- **What the exercise asks**:
Going from the line that contains "Instruction: Jump to" through the last line of the records, set down each line again exactly, both included, with pictures left out.

(Stored entries)
::::
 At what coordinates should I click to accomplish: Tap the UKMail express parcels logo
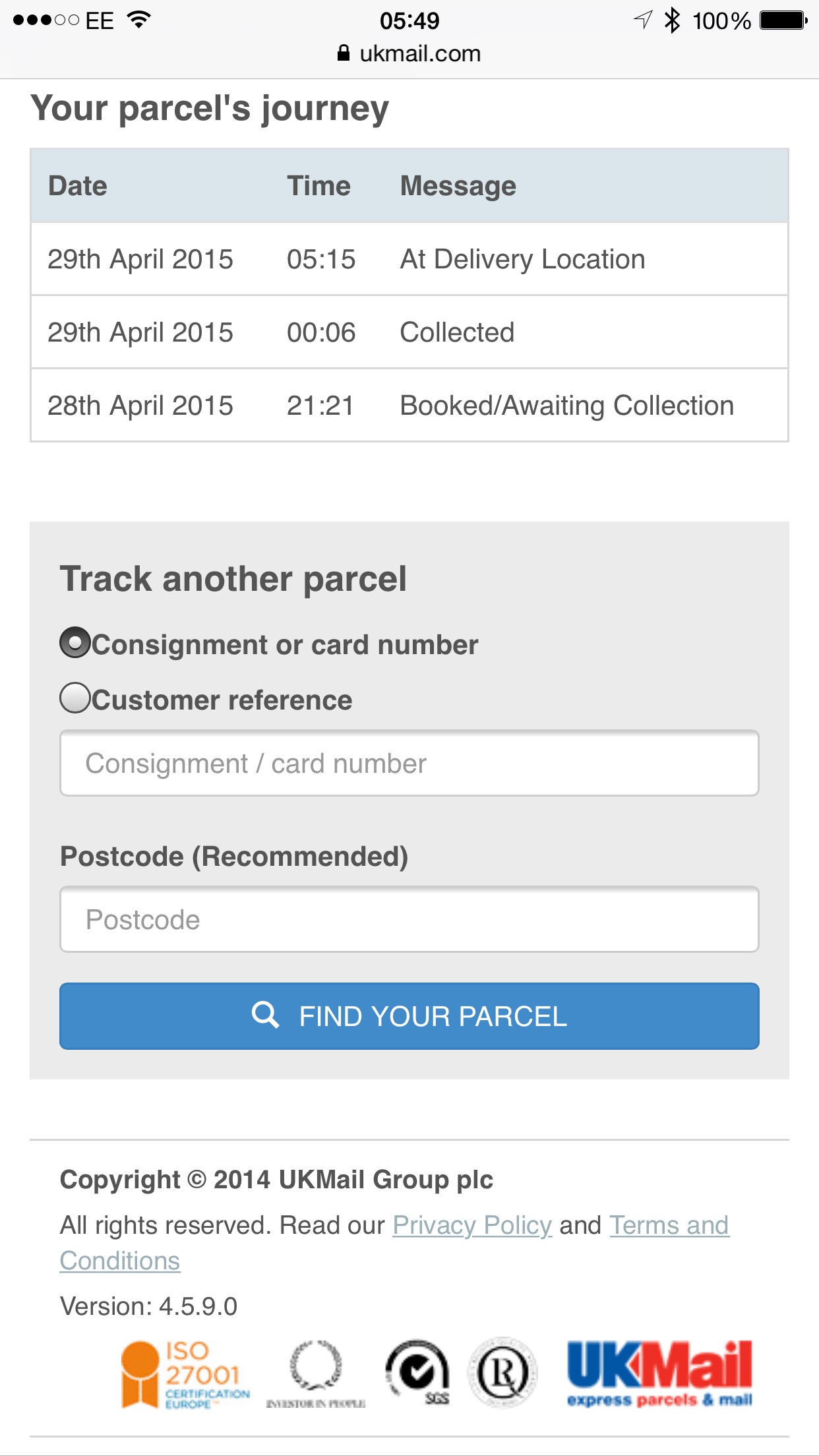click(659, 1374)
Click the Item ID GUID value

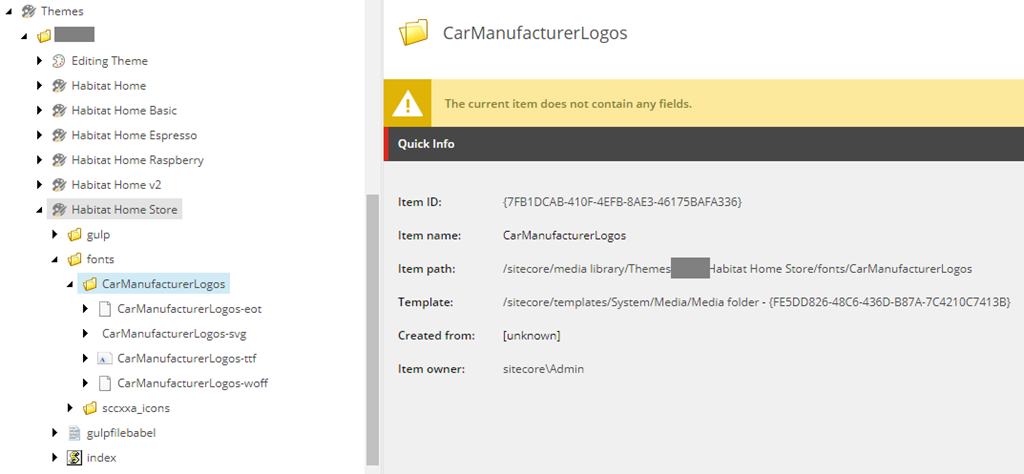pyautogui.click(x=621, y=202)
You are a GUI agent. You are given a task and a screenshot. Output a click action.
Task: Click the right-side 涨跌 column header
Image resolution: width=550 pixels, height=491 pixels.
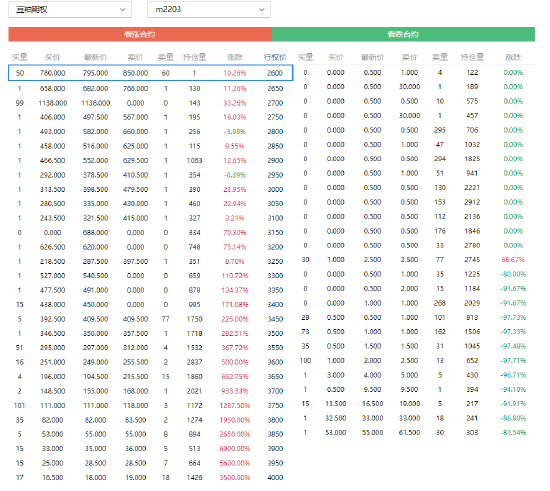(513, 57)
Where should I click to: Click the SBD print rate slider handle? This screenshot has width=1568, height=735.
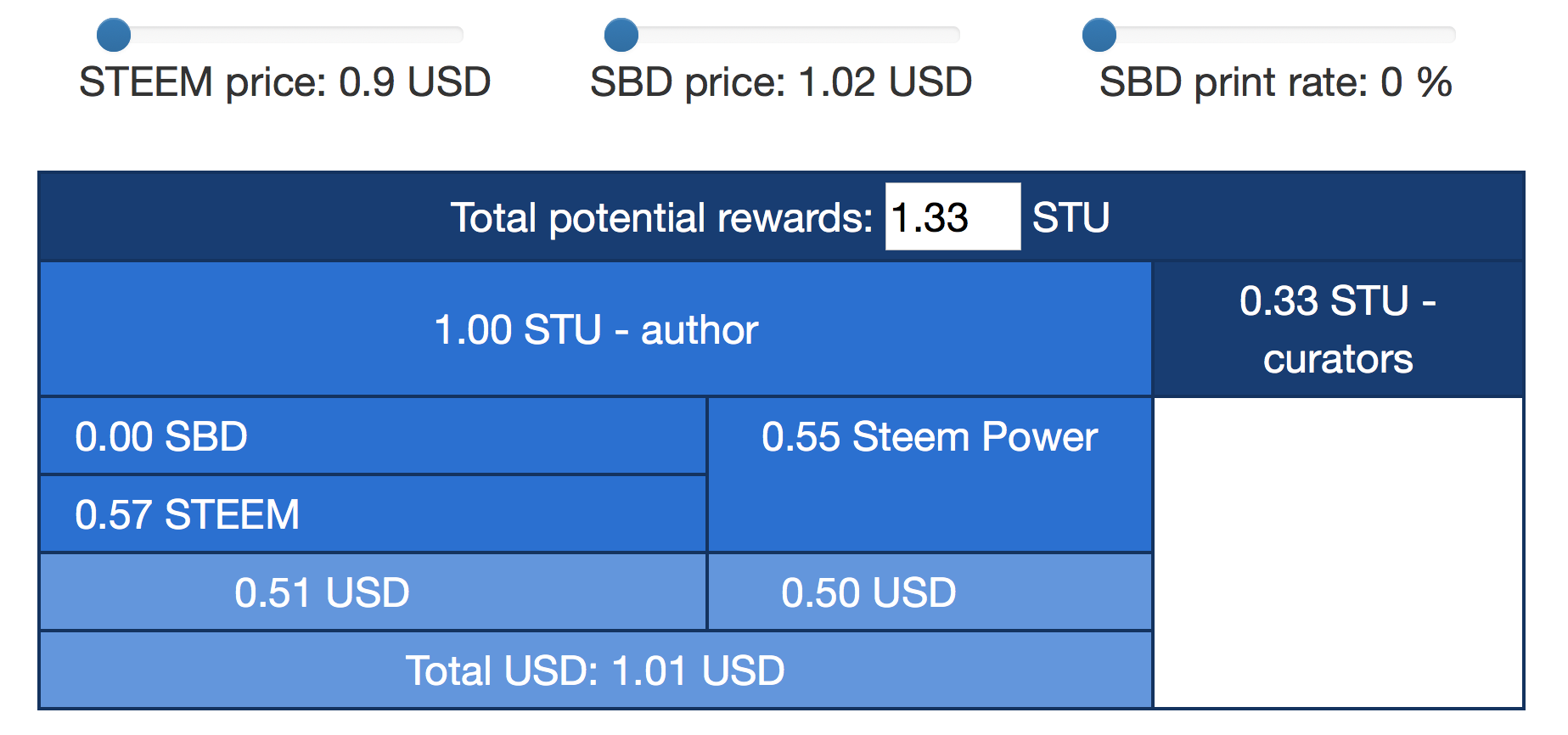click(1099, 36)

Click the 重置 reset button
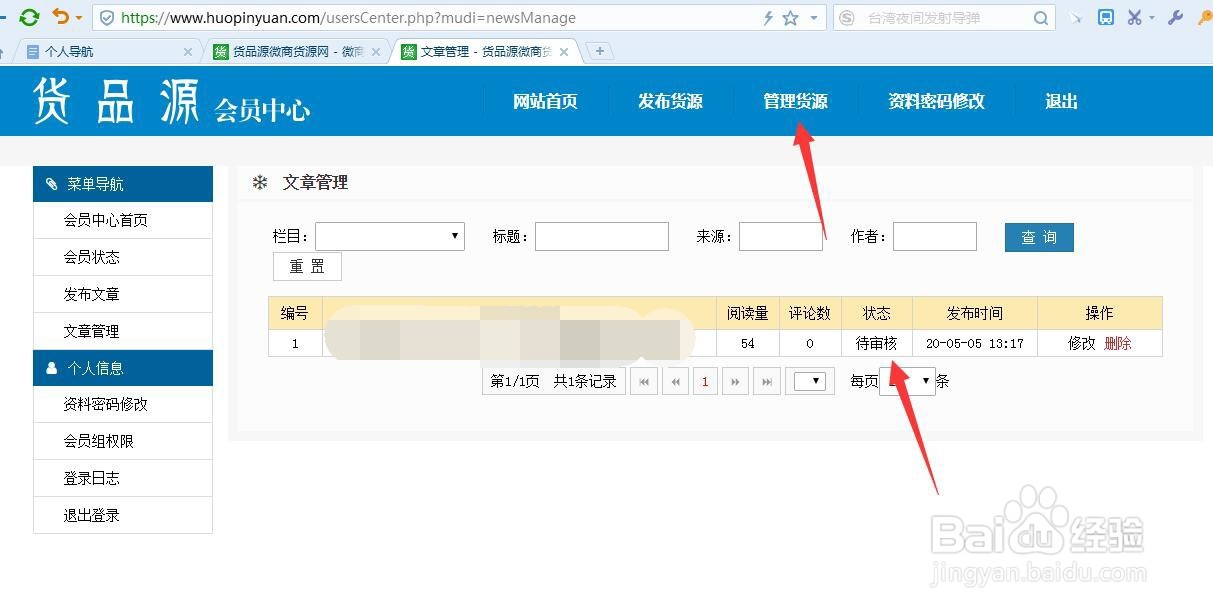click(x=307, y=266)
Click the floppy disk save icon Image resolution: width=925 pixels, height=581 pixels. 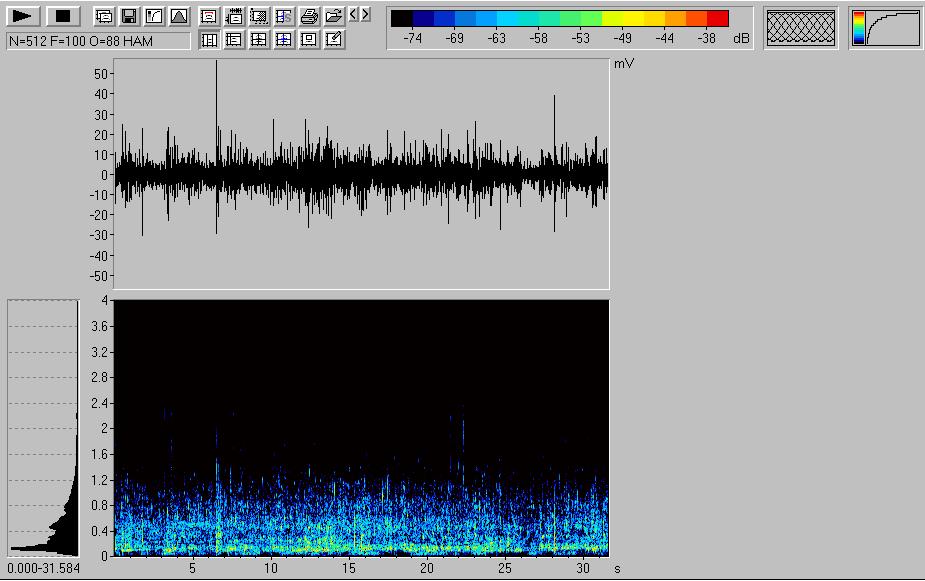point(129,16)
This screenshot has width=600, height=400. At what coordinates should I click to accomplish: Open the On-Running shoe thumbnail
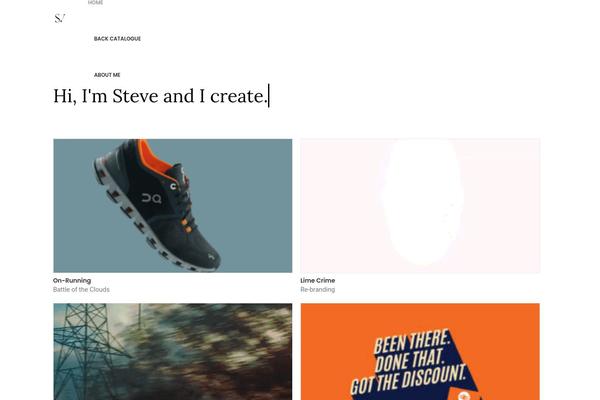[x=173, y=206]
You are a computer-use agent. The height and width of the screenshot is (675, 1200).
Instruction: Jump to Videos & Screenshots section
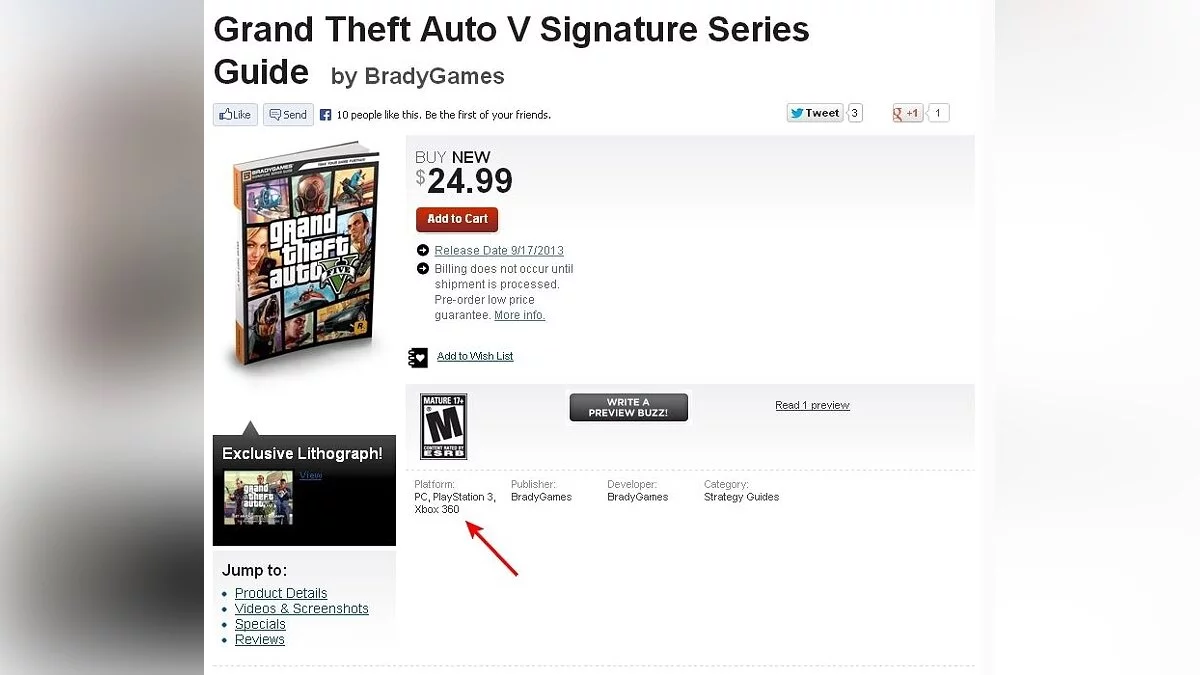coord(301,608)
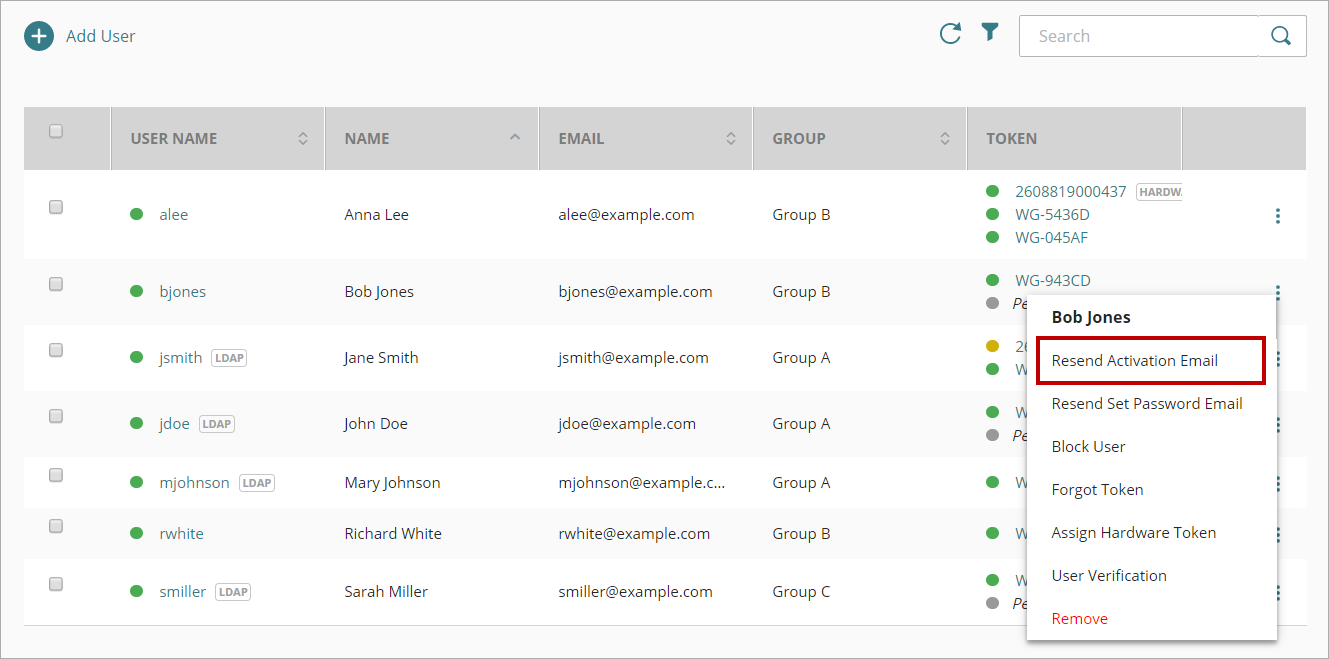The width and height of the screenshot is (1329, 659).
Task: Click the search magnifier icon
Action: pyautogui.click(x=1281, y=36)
::::
- **Solution to the problem**:
Instruction: Jump to Videos & Screenshots section
coord(301,608)
The width and height of the screenshot is (1329, 659).
Task: Click the search magnifier icon
Action: pyautogui.click(x=1281, y=36)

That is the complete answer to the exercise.